I used to have to chunk my data to avoid OOMs but I haven’t had to do that.

That said there are a few more out of core strategies on the roadmap that have not yet been implemented. If you still get OOMs, chunking your data will help.

Also consider that few gigs of RAM might not be large enough for your workload. Out of core strategies can only do so much.

https://duckdb.org/2023/09/26/announcing-duckdb-090.html

> If you still get OOMs, chunking your data will help.

what does chunking data mean here?..

Breaking it up. Instead of running a query for the entire year, run it month by month and stitch the final results back together.

Or if you have a unique string ID, calculate an integer hash using hash(ID) % 50 to get 50 chunks which you can process separately without OOMing.

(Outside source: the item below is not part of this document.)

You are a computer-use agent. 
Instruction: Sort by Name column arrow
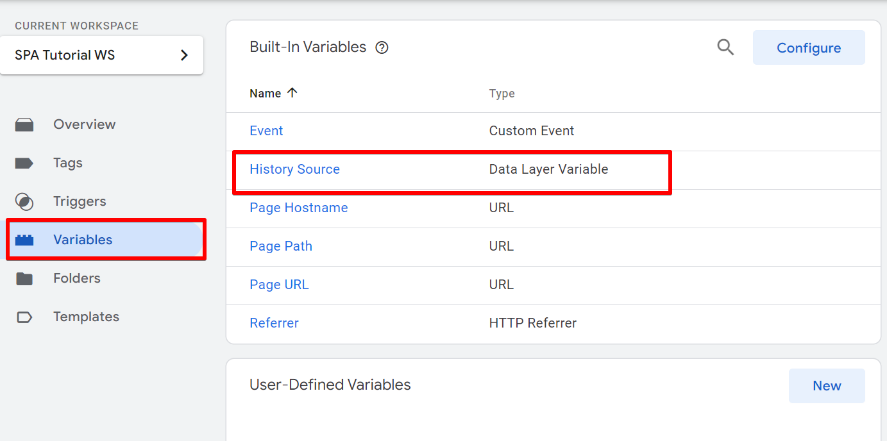pyautogui.click(x=292, y=93)
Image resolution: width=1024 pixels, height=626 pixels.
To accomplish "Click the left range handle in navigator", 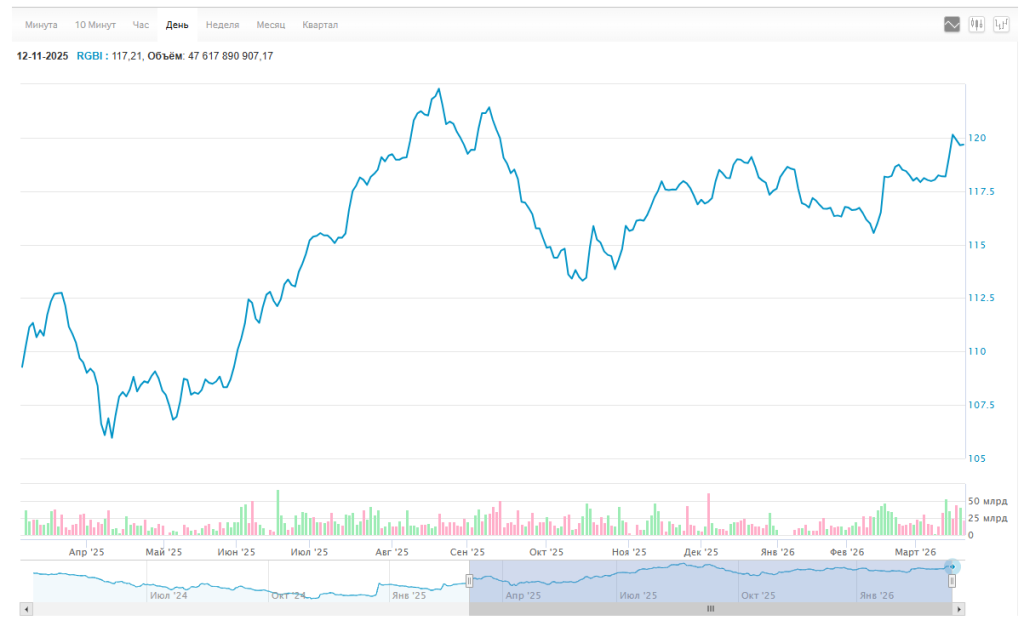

A basic assumption is that all the chunks are independent of each other. Chunking is essentially temporary partitioning to fit your processing limitations.

I had the same idea in my mind, but I am struggle to understand efficient implementation.

Say, I have large table A, which I want to group by. I can chunk it into small tables, for example:

for i in range(64): execute('create table_%i as select * from A where hash(id) % 64 = %i')

but this would mean scanning source table 64 times which is likely not efficient, I am wondering if duckdb has some functionality which can do more efficient chunking?

It's not doing a full table scan of the entire source table 64 times -- it's only scanning the id column (DuckDB + Parquet is a columnar store) and retrieving the corresponding rows from other columns. It's pretty fast.
DuckDB 0.9 has fixed most of OOM scenarios by both using far less RAM and by spilling to disk better.

(Head of Produck at MotherDuck and a huge fan of DuckDB)

I encountered the same issue. Polars' memory usage was much lower for the datasets I tried.
Problems I encountered with polar was that the immutability meant that copies of the dataframe were generated and not cleaned up fast enough.